Una considerazione estemporanea sul sonno

Durante le ultime due notti ho dormito male. Vuoi per il caldo nella stanza, vuoi per la treccia di fili e il borsello a lato, sono state due notti movimentate, un continuo rotolarmi da una parte e dall’altra. Ieri sera, ad un certo punto, durante l’ennesimo rotolamento mi sono ritrovato a formulare, piuttosto lucidamente, quasi da sveglio, un pensiero. “Cosa cazzo ti giri a fare da questa parte? Ci hai già provato ed è andata male”. Non mi era mai capitato. Poi vabbè, ho proseguito per non interrompere il ritmo di rotolamento. 
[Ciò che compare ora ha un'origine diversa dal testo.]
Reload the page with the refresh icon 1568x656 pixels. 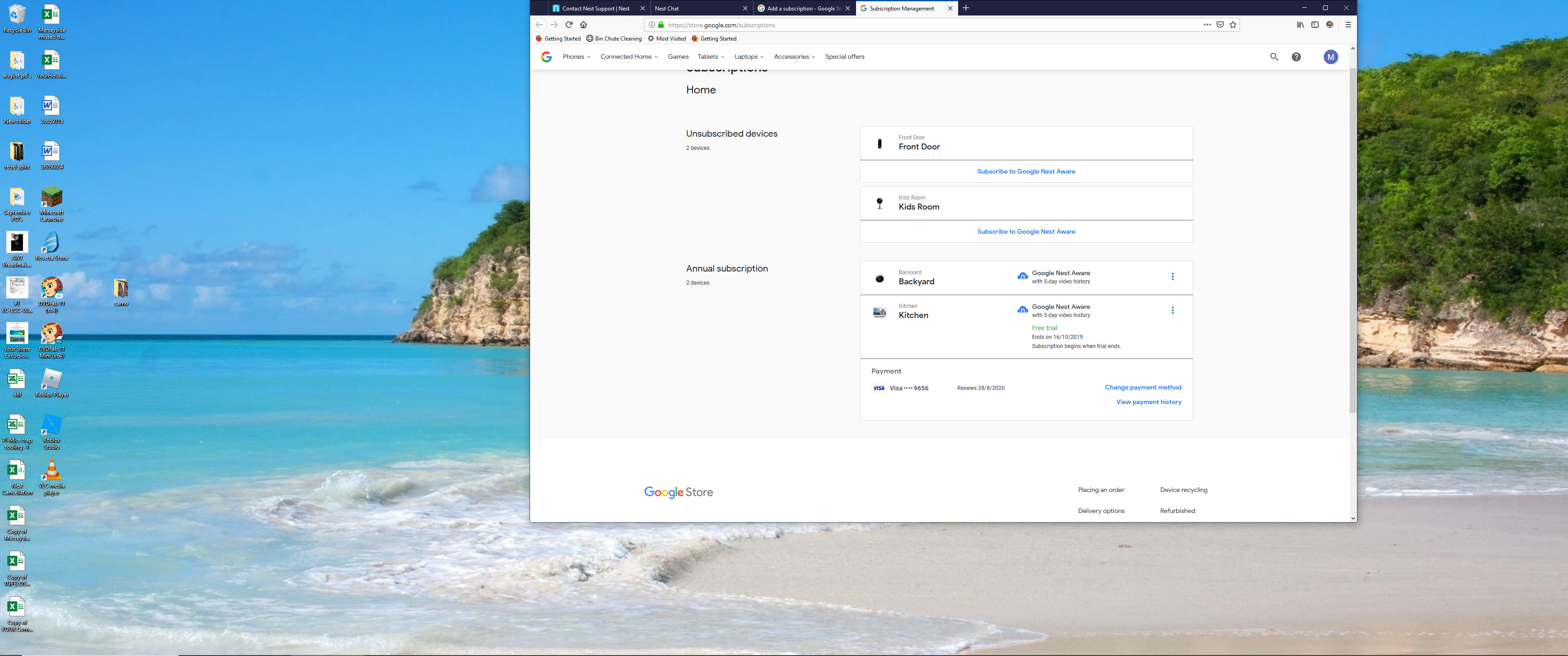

Il piacere delle piccole cose

Questo Sangiovese Novello, che ha superato ogni aspettativa.
Un abbraccio della madonna.
La canzone giusta quando accendi la radio dopo il lavoro.
L’esplosione di un sorriso scatenata da un altro sorriso esplosivo.
L’inchiostro su mani e braccia che si muove in una danza quasi erotica intanto che prepari da mangiare.
Ma soprattutto il caldo alla pancia che ti lasciano le piccole cose quando accadono.

“Code is poetry”

Della frase mi interessa l’intendere la scrittura di programmi come un atto creativo.
Ditemi chi devo ringraziare per l’essermi appassionato alla programmazione, tanti anni fa, e lo farò. La scrittura di programmi è un angolo tranquillo nel quale rifugiarsi, ogni tanto. Il fine non è importante, anzi a volte nemmeno c’è, si scrive codice e basta, fine a se stesso, per il puro atto terapeutico del farlo. È anche quel piccolo massaggio all’ego per chi, come me, non ha altre velleità creative (o per lo meno ne ha altre, ma che non danno la stessa soddisfazione). Costruisco un qualcosa, con le mie mani, secondo le mie regole, regole che possono seguire una logica più o meno discutibile, senza dubbio, ma è un qualcosa di cui conosco perfettamente il funzionamento, e al quale posso metter mano per correggere un eventuale bug.

Worst case scenario

C’è questo gioco malato nel quale mi trovo spesso, senza sapere come ci sono capitato. E non posso uscirne, devo continuare a giocare fino alla fine, comunque vada. Il gioco è pensare ad una situazione, immaginarne il caso peggiore, e ingegnarmi a trovare la soluzione migliore. Il problema non è il gioco, ché dal punto di vista psicologico mi pare più che lampante, il problema è quando non trovo la soluzione.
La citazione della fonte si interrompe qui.